Don’t sacrifice justice and accountability at the altar of truth and reconciliation -Amnesty International tells S. Sudanese leaders
In a letter seen by NCMP, dated 7th June 2021, but was made public on 19th June 2021, Amnesty International broached that five years ago, the New York Times published an op-ed in your names advocating for truth, not trials, and calling on the international community to reconsider the Hybrid Court for South Sudan (HCSS).
According to the letter, four days after its publication, Dr. Riek Machar Teny Dhurgon disavowed the op-ed, saying he had not been consulted. Over seven years after the outbreak of conflict in South Sudan and more than a year into the transitional period, justice remains elusive for millions of survivors and victims.
Amnesty International is asking South Sudanese leaders in the letter to ensure survivors and victims of atrocities committed in South Sudan’s conflict that broke out in December 2013 are given a comprehensive and holistic response to the harm they suffered, including truth and trials.
According to the letter, the international organization welcomes South Sudan’s Council of Ministers’ January 2021 decision to approve a plan by the Ministry of Justice and Constitutional Affairs to establish the HCSS, as well as the Commission for Truth, Reconciliation, and Healing (CTRH) and the Compensation and Reparation Authority (CRA).
The Amnesty International secretary-general, Agnès Callamard acknowledges the establishment of a task force to operationalize, amongst others, the establishment of these transitional justice mechanisms enshrined in
Chapter V of the 2018 Revitalized Agreement on the Resolution of the Conflict in the Republic of South Sudan (R-ARCSS). “I also take note of Ministerial Order 02/2021 issued by the Minister of Justice and Constitutional Affairs on 10 May 2021 establishing a reconstituted Technical Committee to conduct additional consultations to inform the enabling legislation for the CTRH as per article 22.214.171.124 of the R-ARCSS.” He added.
However, the secretary-general broached that the apparent prioritizing and singling out of the CTRH raises concerns that the Government of South Sudan may prioritize truth over trials.
We cannot overlook the importance of a transitional justice process where trials and truth go hand in hand and the HCSS and the CTRH are established simultaneously, in parallel with justice and security sector reform, paving the way for adequate, effective and prompt reparations.
Making reference to the South Sudanese leaders op-ed you earlier mentioned, the publication says the only way to unite South Sudan is through an organized peace and reconciliation process centered around truth-telling and memorialization.
“Uncovering the truth of what happened during the years of war and remembering people lost is undeniably important. However, it is but a part of what is necessary to truly deal with the legacy of crimes under international law and other grave human rights violations.” He further added.
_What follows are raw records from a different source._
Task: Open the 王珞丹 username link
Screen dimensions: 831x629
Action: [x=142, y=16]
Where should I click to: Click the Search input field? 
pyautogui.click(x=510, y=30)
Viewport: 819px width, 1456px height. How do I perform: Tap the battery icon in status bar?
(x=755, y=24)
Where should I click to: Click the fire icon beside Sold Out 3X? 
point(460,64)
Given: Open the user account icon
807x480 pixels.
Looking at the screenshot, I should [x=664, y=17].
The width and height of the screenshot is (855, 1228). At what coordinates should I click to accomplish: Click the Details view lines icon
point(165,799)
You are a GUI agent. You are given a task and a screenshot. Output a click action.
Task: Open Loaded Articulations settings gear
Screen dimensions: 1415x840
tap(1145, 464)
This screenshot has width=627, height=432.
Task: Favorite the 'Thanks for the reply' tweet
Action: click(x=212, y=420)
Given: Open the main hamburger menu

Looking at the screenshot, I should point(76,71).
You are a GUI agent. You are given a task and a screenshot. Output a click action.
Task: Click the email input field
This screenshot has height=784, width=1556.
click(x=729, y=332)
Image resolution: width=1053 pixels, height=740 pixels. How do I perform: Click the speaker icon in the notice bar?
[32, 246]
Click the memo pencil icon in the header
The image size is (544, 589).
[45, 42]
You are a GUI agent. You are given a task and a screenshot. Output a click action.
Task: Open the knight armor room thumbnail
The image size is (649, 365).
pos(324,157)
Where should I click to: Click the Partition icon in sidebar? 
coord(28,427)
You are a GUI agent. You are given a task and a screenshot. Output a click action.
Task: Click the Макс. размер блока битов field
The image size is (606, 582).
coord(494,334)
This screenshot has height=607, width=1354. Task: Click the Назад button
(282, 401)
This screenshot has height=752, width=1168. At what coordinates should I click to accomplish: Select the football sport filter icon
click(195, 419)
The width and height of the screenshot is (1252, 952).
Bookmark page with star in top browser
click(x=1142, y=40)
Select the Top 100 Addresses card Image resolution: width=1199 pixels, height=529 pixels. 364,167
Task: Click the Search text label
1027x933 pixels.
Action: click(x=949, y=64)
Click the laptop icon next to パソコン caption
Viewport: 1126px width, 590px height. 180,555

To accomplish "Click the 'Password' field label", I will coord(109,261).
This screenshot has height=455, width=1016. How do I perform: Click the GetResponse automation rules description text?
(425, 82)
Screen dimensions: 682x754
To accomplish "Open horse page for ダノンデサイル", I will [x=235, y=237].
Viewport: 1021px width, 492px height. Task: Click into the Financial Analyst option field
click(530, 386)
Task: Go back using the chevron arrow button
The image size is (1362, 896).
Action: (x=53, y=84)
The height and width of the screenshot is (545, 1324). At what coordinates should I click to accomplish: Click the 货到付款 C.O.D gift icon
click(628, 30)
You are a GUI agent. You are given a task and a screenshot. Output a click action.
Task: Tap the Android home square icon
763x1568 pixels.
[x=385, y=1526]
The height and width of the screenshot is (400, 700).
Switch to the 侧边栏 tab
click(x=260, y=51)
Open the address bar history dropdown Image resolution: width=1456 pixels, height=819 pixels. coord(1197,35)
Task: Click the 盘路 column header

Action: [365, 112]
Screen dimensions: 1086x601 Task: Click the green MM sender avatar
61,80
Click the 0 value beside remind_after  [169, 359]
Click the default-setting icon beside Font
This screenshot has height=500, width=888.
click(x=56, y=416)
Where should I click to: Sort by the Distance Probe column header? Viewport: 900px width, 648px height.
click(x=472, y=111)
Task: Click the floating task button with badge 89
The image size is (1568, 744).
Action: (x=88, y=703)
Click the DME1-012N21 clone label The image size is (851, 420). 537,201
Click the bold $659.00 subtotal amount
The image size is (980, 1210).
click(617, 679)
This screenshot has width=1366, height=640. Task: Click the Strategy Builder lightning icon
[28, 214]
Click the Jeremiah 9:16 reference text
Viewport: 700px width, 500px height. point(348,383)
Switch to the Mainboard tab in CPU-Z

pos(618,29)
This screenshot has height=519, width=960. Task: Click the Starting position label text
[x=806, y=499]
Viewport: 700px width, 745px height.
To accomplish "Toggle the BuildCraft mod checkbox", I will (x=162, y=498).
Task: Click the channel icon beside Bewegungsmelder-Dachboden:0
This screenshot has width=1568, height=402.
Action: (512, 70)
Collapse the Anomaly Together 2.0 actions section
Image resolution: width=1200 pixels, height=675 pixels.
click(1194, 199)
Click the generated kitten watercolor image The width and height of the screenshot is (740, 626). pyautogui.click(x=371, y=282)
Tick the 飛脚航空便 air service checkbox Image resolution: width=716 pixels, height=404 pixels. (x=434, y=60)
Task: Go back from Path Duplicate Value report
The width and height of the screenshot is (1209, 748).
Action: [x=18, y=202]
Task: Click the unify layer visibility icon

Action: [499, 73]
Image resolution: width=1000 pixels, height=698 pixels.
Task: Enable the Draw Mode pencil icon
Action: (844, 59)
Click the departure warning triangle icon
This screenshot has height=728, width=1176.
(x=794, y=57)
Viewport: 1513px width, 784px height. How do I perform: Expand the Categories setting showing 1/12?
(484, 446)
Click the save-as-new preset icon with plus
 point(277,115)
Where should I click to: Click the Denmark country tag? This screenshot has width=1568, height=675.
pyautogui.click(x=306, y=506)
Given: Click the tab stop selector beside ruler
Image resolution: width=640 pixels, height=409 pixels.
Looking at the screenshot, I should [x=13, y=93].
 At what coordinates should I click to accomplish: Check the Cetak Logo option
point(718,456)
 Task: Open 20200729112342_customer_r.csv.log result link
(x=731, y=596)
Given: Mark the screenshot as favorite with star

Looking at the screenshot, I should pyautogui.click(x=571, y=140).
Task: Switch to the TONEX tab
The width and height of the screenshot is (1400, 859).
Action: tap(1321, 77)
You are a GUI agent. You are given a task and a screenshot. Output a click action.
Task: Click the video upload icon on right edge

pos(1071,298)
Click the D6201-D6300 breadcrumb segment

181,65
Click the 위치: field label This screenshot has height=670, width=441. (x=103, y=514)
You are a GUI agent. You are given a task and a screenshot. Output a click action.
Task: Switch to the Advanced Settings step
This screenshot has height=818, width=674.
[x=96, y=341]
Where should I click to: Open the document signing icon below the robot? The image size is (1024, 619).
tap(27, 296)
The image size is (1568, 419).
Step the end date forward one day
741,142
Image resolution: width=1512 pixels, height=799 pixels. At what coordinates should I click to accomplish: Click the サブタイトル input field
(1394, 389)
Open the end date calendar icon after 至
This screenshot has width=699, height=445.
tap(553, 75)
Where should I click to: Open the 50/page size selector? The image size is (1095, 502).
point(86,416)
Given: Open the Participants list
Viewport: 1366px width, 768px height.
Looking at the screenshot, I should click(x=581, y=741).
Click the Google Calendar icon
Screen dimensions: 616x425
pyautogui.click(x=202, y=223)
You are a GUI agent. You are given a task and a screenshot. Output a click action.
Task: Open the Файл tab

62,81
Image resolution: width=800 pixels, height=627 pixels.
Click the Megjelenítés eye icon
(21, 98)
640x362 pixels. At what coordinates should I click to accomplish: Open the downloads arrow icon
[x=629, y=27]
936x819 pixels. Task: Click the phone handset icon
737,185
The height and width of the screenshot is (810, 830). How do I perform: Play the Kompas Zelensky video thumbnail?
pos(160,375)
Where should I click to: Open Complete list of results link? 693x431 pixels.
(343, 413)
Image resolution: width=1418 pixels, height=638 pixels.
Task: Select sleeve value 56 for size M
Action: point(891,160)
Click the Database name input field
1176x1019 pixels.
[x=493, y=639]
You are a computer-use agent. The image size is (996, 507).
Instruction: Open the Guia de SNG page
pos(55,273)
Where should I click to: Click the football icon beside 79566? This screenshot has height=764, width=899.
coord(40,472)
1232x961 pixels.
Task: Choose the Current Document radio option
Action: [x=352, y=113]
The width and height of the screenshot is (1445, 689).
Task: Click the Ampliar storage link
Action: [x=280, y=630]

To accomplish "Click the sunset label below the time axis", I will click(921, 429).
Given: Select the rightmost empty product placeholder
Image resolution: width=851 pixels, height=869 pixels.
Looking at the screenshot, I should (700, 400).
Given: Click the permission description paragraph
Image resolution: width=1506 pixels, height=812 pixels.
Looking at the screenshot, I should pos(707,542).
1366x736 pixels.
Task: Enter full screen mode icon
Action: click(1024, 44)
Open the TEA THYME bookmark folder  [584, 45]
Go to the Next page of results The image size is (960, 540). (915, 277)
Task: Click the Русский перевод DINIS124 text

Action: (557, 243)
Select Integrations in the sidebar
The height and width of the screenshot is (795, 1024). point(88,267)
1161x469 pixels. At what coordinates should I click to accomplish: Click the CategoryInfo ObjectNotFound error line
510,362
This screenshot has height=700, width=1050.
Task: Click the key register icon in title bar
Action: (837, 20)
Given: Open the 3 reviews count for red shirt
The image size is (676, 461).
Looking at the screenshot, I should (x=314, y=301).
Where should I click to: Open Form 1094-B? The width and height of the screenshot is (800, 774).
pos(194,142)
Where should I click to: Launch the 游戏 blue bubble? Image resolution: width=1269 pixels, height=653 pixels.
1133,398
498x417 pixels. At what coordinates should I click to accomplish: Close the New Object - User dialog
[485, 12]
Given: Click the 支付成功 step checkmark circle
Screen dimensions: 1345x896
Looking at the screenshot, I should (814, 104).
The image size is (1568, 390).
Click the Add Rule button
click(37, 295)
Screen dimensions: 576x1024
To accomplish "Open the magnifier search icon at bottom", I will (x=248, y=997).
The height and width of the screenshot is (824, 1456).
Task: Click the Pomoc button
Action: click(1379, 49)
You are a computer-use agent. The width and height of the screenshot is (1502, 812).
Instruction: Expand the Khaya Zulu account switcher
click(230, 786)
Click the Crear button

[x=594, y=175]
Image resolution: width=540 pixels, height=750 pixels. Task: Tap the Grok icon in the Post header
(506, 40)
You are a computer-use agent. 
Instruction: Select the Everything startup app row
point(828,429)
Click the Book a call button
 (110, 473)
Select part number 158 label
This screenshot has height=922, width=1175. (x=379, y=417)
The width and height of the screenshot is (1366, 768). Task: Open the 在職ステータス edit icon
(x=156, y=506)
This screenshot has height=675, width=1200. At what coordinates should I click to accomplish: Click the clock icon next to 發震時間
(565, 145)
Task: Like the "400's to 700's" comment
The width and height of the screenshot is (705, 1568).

Conclusively, the secretary-General encourages the South Sudanese leaders to implement a holistic, victim-centred process that pursues accountability, provides victims with reparations, uncovers the truth, reforms harmful institutions, and ultimately improves the human rights situation in the country. Specifically,
He called on the South Sudanese leader to:
➢ Sign the enabling legislation for the HCSS and ensure that the court becomes promptly operational;
➢ Ensure judicial and legal reform to improve the domestic justice system’s independence, impartiality, and ability to
address impunity for crimes committed in the context of the ongoing conflict, including by ensuring the
incorporation of crimes under international law into the penal code, including but not limited to genocide, crimes
against humanity, war crimes, and torture in line with definitions under international law;
➢ Ensure the implementation of all other transitional justice provisions of the peace agreement, including those
related to the Commission on Truth Reconciliation and Healing (CTRH), the Compensation and Reparation
Authority (CRA) and reform of the security sector.